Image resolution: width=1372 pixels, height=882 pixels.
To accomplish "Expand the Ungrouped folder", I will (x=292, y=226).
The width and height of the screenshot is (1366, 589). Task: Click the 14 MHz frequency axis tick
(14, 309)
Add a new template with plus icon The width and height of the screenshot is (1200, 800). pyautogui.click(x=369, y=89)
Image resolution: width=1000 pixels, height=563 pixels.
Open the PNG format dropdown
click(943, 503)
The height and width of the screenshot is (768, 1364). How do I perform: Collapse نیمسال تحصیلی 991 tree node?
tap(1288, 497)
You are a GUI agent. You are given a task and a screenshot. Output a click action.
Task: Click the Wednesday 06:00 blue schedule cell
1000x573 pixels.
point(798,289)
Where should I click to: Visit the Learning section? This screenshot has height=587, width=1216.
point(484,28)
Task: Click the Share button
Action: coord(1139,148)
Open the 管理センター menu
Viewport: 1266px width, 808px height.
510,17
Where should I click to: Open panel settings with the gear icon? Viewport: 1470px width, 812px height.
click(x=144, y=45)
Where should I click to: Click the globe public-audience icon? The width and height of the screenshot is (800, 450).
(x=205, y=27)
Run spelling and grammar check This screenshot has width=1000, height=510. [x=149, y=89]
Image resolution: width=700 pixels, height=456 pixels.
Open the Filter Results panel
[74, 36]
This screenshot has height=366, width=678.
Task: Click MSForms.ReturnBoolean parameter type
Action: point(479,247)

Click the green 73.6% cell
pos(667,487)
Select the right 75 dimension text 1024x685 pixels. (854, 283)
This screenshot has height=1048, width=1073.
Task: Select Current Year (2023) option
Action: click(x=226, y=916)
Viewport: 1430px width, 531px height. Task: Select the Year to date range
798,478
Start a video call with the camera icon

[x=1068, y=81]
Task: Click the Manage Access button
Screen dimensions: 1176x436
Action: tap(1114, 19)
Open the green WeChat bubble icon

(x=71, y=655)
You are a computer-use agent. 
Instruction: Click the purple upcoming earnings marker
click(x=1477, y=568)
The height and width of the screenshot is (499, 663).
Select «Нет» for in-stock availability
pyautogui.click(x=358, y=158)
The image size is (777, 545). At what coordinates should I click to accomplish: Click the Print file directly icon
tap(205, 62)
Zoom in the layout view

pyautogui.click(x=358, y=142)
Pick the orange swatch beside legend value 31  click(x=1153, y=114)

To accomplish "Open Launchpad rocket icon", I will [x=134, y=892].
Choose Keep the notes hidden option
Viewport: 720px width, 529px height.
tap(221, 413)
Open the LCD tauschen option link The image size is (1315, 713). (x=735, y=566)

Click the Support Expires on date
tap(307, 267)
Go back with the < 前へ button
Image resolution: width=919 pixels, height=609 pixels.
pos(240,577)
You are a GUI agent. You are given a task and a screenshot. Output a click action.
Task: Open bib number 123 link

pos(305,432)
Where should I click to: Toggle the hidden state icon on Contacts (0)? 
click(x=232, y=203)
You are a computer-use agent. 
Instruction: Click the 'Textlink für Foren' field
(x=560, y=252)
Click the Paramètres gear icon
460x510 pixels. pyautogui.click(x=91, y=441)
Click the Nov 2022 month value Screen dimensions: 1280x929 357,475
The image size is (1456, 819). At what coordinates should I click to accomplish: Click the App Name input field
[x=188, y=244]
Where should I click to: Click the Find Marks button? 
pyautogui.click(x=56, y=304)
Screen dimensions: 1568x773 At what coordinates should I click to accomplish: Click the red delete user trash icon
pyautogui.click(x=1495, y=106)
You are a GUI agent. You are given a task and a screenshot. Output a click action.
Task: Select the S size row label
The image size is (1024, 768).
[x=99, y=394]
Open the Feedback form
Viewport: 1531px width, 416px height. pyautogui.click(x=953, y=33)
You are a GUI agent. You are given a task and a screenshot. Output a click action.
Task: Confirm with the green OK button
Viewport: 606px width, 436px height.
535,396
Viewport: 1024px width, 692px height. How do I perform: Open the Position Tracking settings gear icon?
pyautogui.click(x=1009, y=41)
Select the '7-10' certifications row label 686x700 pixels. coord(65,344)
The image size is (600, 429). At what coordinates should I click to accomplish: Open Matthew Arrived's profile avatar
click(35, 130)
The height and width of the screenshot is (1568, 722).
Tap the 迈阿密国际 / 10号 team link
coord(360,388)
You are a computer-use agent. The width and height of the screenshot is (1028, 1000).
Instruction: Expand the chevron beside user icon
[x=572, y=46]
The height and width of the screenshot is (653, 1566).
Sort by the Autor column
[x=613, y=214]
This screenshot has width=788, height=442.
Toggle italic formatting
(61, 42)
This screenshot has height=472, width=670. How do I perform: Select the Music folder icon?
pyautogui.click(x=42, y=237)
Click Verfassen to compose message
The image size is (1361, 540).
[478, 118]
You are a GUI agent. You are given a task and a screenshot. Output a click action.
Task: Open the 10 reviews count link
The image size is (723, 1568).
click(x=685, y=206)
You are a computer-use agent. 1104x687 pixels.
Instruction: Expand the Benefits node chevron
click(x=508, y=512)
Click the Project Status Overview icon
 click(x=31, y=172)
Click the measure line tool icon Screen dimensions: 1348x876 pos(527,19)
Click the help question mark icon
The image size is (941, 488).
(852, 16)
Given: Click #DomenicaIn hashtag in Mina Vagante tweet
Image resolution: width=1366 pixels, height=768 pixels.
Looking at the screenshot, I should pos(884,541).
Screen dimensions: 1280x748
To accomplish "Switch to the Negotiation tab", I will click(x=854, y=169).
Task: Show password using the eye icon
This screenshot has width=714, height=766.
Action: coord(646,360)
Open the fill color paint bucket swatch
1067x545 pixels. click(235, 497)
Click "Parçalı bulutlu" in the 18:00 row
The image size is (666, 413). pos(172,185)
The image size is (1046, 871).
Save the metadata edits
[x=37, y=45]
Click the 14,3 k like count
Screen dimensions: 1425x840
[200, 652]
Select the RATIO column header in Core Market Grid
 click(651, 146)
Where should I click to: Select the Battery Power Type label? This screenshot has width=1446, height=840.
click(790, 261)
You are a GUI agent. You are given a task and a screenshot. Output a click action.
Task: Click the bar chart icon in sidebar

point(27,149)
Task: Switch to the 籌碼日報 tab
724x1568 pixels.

**Action item**
In how many lines of the material above does the word "will" appear? Reply with the number only.

**Exercise answer**
3